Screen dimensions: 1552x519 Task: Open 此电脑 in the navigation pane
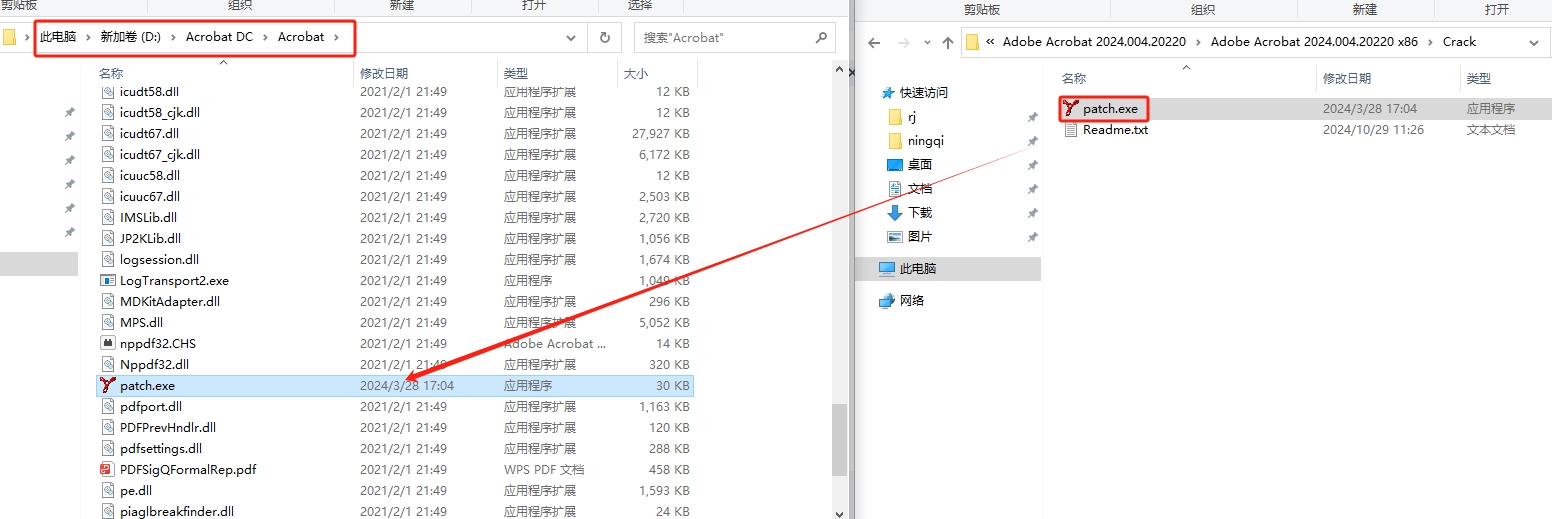point(917,269)
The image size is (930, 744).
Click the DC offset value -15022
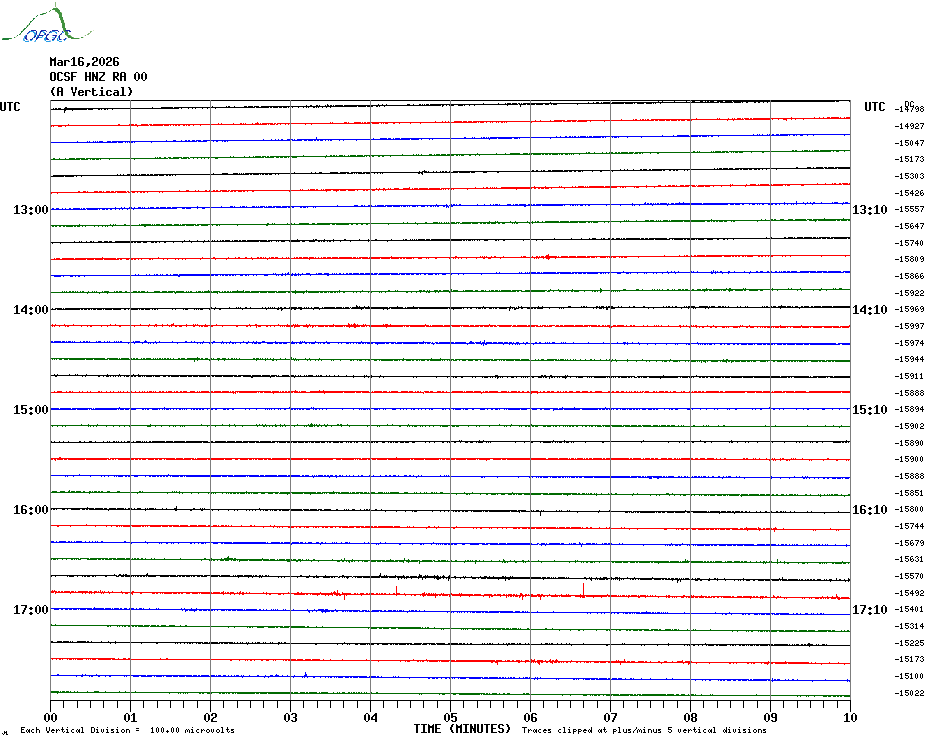(x=909, y=693)
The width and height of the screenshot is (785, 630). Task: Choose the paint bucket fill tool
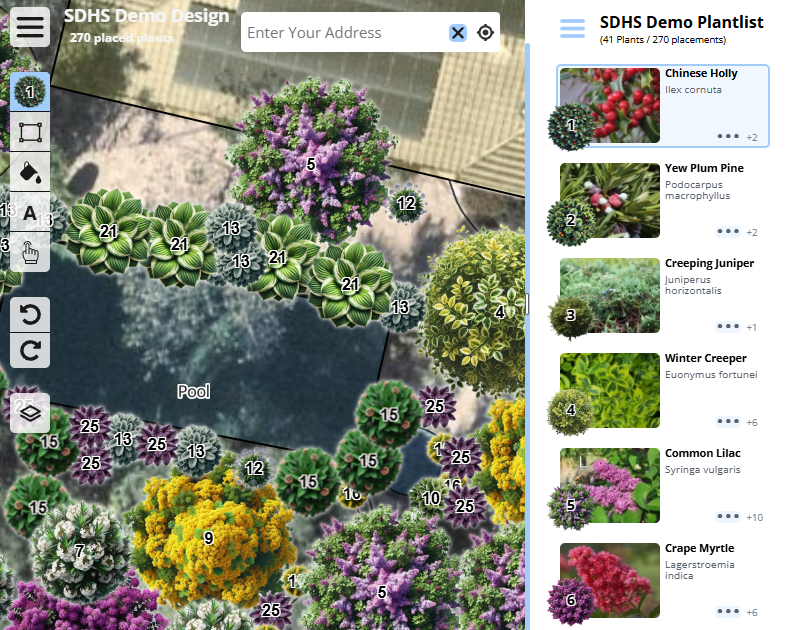tap(30, 171)
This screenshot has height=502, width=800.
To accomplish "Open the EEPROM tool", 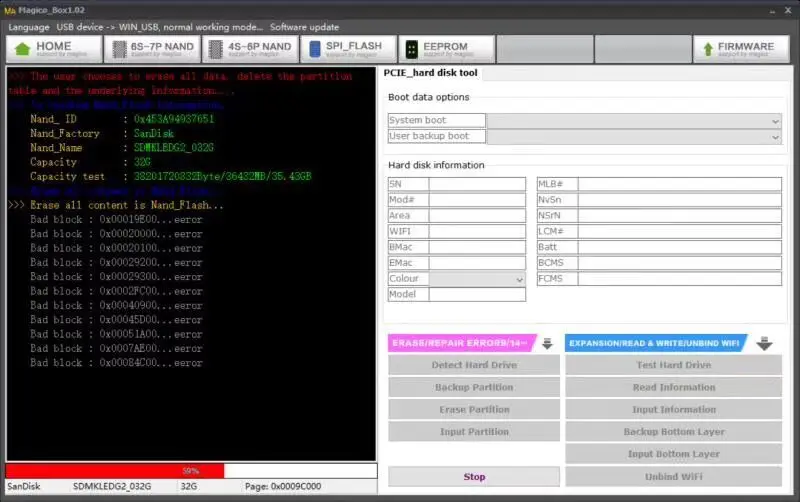I will (447, 49).
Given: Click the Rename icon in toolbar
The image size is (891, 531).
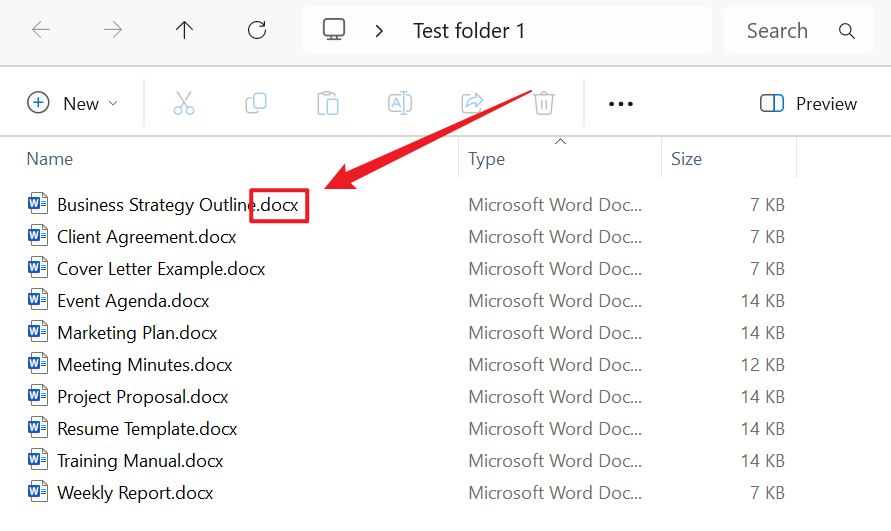Looking at the screenshot, I should tap(400, 103).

__________________________________________________

[WHAT TO WORK ON] Starting with the line that holds "Given: Click the Rename icon in toolbar", repeat exactly every line through the end of the material above, both ends included, without the pictures.

[TASK RESULT]
Given: Click the Rename icon in toolbar
The image size is (891, 531).
Looking at the screenshot, I should tap(400, 103).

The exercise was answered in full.